Here’s what we read in Matthew 8:14-16:
And when Jesus entered Peter’s house, he saw his mother-in-law lying sick with a fever; he touched her hand, and the fever left her, and she rose and served him. That evening they brought to him many who were possessed with demons; and he cast out the spirits with a word, and healed all who were sick.
Why did people wait until evening to bring to Jesus those who were possessed and sick? You would think they’d want Jesus to start healing the sick and suffering right away.

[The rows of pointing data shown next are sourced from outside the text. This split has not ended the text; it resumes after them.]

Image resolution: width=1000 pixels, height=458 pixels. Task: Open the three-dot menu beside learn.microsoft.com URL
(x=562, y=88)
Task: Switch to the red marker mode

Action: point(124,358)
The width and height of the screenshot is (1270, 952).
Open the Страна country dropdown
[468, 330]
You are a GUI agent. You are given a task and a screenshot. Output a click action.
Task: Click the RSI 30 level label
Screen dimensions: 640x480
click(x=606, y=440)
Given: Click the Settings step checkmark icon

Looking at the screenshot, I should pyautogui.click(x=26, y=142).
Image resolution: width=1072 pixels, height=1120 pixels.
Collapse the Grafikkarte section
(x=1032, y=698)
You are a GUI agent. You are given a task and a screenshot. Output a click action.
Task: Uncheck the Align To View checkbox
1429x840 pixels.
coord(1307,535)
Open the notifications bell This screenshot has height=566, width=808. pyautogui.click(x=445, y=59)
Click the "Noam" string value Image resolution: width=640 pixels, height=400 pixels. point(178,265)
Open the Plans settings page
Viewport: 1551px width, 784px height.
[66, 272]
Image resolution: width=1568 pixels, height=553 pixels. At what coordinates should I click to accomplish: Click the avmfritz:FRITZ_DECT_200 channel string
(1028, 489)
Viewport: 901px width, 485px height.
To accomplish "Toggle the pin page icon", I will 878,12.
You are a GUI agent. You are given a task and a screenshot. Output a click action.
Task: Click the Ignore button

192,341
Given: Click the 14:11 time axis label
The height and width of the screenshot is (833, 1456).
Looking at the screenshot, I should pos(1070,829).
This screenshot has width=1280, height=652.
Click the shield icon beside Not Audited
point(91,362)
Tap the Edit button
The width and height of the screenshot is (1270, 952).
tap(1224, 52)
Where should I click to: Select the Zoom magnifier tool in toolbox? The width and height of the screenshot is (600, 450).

The answer is found in Mark’s parallel account of this event (Mark 1:21, 29-32):
And they went into Capernaum; and immediately on the sabbath he entered the synagogue and taught . . . And immediately he [Jesus] left the synagogue, and entered the house of Simon and Andrew, with James and John. Now Simon’s mother-in-law lay sick with a fever, and immediately they told him of her. And he came and took her by the hand and lifted her up, and the fever left her; and she served them. That evening, at sundown, they brought to him all who were sick or possessed with demons.
Notice how verse 21 tells us the day on which Jesus heals Peter’s mother-in-law: the Sabbath. This is why people waited until sundown, the end of the Sabbath (during which it was forbidden to do work), to bring their sick and possessed loved ones to Jesus.
They waited until evening lest the Pharisees view their attempt to bring the sick and possessed to Jesus for healing as a breach of the Sabbath rest. This is a reasonable assumption given the fact that the Pharisees viewed even the performance of a miracle as breaking the Sabbath (Mark 3:1-6; John 5:16).
By themselves, undesigned coincidences might not be fully convincing for a skeptic. But they are not meant to stand alone. They form a cumulative argument: it’s strongest when the coincidences are taken as a whole. As one author put it, “it’s death by a thousand mosquito bites.” (Being from Louisiana, I know what that’s all about!) They’re even stronger when presented alongside other evidence to make a comprehensive and convincing case for the trustworthiness of the Gospels.